(GIVEN RECORDS Opens)
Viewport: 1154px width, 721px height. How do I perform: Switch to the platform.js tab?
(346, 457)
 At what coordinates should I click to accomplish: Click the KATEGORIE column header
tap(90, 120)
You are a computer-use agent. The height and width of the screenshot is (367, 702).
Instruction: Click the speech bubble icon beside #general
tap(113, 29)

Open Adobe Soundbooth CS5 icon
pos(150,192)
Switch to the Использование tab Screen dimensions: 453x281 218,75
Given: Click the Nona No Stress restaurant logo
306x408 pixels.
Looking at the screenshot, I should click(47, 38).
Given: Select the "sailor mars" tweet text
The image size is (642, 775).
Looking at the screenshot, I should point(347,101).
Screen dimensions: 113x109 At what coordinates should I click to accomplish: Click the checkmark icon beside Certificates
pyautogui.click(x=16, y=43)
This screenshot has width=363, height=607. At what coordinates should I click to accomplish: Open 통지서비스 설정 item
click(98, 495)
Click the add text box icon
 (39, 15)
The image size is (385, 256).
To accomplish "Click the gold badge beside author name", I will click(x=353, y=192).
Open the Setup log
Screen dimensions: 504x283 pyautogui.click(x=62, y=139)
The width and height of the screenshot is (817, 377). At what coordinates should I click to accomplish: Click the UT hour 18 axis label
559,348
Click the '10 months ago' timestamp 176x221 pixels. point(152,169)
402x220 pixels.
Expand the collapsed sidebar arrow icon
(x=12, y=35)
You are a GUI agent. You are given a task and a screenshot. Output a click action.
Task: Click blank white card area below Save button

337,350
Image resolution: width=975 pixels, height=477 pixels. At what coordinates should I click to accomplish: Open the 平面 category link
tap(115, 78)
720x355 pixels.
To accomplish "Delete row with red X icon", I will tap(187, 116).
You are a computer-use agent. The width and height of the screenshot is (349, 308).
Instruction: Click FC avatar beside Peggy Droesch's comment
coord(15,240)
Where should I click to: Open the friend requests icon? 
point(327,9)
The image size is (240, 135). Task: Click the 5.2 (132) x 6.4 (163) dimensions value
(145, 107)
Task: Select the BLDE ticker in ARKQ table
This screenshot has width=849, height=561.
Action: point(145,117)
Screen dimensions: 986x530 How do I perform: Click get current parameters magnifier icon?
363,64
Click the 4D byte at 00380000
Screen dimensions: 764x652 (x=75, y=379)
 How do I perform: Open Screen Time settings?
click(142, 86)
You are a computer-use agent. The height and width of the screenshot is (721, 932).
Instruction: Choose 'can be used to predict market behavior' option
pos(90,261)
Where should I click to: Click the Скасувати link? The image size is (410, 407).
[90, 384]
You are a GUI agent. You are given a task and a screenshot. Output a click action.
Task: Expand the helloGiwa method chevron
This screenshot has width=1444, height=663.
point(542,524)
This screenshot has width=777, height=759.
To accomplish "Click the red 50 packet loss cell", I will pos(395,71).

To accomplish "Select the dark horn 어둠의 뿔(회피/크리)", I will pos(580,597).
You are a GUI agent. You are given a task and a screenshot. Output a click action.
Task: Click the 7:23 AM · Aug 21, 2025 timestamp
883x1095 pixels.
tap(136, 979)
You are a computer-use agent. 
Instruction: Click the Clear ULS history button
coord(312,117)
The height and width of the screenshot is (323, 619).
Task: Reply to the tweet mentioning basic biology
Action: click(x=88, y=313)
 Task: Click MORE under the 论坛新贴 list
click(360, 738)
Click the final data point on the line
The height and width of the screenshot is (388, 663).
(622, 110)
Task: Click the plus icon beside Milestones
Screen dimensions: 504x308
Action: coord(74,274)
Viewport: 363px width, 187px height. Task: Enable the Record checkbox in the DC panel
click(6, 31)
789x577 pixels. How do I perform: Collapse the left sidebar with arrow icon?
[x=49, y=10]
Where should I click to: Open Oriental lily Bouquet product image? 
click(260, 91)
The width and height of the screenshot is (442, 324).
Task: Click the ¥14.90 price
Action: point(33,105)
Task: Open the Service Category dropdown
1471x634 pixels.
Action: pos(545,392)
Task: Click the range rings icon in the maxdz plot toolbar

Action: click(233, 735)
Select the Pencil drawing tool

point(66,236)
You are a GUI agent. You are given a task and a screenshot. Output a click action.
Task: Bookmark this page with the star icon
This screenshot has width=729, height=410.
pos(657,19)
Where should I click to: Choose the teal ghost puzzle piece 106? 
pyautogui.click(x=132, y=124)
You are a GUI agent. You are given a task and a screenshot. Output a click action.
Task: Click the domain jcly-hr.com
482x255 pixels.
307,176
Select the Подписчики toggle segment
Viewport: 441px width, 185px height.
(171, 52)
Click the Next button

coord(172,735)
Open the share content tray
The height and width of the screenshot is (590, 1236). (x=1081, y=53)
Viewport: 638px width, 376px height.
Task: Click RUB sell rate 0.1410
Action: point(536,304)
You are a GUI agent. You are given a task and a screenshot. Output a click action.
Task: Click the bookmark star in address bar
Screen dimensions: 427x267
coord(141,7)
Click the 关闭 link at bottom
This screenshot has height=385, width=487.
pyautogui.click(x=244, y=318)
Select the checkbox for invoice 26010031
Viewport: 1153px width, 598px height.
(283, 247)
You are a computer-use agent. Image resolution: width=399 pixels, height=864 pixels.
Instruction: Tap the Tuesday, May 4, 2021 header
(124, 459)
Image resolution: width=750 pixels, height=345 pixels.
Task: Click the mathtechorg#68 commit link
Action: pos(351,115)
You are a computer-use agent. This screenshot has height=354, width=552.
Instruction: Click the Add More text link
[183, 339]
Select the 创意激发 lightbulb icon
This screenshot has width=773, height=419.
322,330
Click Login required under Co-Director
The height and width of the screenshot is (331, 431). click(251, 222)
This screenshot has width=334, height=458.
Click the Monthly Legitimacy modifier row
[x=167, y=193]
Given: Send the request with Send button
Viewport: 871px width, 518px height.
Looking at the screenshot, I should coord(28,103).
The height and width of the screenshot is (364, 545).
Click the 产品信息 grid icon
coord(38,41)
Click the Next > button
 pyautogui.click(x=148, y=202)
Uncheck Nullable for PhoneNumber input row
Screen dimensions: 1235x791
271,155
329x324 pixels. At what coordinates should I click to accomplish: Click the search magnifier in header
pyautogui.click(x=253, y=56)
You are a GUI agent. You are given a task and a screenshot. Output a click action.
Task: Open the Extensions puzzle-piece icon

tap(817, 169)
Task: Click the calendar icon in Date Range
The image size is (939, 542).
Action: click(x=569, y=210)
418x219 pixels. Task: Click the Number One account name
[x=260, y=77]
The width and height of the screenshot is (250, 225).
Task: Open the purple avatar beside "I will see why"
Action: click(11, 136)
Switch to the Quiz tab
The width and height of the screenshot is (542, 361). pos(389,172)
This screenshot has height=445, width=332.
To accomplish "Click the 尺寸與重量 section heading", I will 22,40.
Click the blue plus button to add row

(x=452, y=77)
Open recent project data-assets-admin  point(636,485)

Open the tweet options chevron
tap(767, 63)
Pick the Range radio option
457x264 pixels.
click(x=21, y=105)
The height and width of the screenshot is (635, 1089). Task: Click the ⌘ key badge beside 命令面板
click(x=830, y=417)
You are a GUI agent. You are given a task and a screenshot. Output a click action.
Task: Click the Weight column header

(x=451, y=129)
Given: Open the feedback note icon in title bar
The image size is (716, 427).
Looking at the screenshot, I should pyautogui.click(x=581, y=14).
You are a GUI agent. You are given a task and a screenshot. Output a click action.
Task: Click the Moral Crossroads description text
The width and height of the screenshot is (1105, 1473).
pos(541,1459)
(GIVEN RECORDS Closes)
(WHAT YOU SHOULD DO)
State how many lines in the listing above contain the word "star", giving only the number.

(ANSWER FOR THIS EXERCISE)
2